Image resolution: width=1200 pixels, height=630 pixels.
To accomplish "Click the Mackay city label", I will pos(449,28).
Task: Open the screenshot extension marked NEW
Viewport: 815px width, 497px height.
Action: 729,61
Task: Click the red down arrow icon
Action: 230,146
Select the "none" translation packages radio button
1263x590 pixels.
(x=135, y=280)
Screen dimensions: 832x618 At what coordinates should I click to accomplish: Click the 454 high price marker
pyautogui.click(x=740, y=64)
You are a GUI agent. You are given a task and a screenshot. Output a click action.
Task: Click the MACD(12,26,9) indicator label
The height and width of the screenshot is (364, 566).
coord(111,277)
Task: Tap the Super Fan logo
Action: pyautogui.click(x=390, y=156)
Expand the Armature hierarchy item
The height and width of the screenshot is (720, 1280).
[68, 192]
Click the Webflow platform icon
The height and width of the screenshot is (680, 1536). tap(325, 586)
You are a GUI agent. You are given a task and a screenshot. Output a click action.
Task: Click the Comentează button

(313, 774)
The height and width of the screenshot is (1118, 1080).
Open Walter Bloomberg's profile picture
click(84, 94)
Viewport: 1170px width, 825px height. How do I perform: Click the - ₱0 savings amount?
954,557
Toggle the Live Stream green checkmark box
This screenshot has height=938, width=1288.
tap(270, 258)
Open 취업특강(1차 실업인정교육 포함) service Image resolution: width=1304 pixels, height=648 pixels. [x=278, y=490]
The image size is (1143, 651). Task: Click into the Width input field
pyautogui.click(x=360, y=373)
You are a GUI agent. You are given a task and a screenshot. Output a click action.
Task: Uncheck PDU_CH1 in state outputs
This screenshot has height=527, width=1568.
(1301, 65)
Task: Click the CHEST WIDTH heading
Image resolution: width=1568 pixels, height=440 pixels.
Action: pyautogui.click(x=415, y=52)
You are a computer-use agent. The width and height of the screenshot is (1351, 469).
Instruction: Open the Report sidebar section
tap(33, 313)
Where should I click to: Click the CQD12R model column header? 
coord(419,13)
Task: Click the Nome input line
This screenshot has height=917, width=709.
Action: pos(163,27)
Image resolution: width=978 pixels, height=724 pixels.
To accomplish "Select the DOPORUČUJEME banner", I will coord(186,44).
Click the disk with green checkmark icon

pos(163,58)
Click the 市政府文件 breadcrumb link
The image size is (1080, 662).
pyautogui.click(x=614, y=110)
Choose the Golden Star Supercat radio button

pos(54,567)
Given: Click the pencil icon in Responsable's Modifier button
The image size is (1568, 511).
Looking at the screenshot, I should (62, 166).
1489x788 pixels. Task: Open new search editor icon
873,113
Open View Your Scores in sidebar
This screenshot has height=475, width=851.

___

### Given request
Could you put every line of the items above into a numbered list, leaving out the blank lines?

### Response
1. Image resolution: width=1200 pixels, height=630 pixels.
2. To accomplish "Click the Mackay city label", I will pos(449,28).
3. Task: Open the screenshot extension marked NEW
4. Viewport: 815px width, 497px height.
5. Action: 729,61
6. Task: Click the red down arrow icon
7. Action: 230,146
8. Select the "none" translation packages radio button
9. 1263x590 pixels.
10. (x=135, y=280)
11. Screen dimensions: 832x618 At what coordinates should I click to accomplish: Click the 454 high price marker
12. pyautogui.click(x=740, y=64)
13. You are a GUI agent. You are given a task and a screenshot. Output a click action.
14. Task: Click the MACD(12,26,9) indicator label
15. The height and width of the screenshot is (364, 566).
16. coord(111,277)
17. Task: Tap the Super Fan logo
18. Action: pyautogui.click(x=390, y=156)
19. Expand the Armature hierarchy item
20. The height and width of the screenshot is (720, 1280).
21. [68, 192]
22. Click the Webflow platform icon
23. The height and width of the screenshot is (680, 1536). tap(325, 586)
24. You are a GUI agent. You are given a task and a screenshot. Output a click action.
25. Task: Click the Comentează button
26. (313, 774)
27. The height and width of the screenshot is (1118, 1080).
28. Open Walter Bloomberg's profile picture
29. click(84, 94)
30. Viewport: 1170px width, 825px height. How do I perform: Click the - ₱0 savings amount?
31. 954,557
32. Toggle the Live Stream green checkmark box
33. This screenshot has height=938, width=1288.
34. tap(270, 258)
35. Open 취업특강(1차 실업인정교육 포함) service Image resolution: width=1304 pixels, height=648 pixels. [x=278, y=490]
36. The image size is (1143, 651). Task: Click into the Width input field
37. pyautogui.click(x=360, y=373)
38. You are a GUI agent. You are given a task and a screenshot. Output a click action.
39. Task: Uncheck PDU_CH1 in state outputs
40. This screenshot has height=527, width=1568.
41. (1301, 65)
42. Task: Click the CHEST WIDTH heading
43. Image resolution: width=1568 pixels, height=440 pixels.
44. Action: pyautogui.click(x=415, y=52)
45. You are a computer-use agent. The width and height of the screenshot is (1351, 469).
46. Instruction: Open the Report sidebar section
47. tap(33, 313)
48. Where should I click to: Click the CQD12R model column header? 
49. coord(419,13)
50. Task: Click the Nome input line
51. This screenshot has height=917, width=709.
52. Action: pos(163,27)
53. Image resolution: width=978 pixels, height=724 pixels.
54. To accomplish "Select the DOPORUČUJEME banner", I will coord(186,44).
55. Click the disk with green checkmark icon
56. pos(163,58)
57. Click the 市政府文件 breadcrumb link
58. The image size is (1080, 662).
59. pyautogui.click(x=614, y=110)
60. Choose the Golden Star Supercat radio button
61. pos(54,567)
62. Given: Click the pencil icon in Responsable's Modifier button
63. The image size is (1568, 511).
64. Looking at the screenshot, I should (62, 166).
65. 1489x788 pixels. Task: Open new search editor icon
66. 873,113
67. Open View Your Scores in sidebar
68. This screenshot has height=475, width=851.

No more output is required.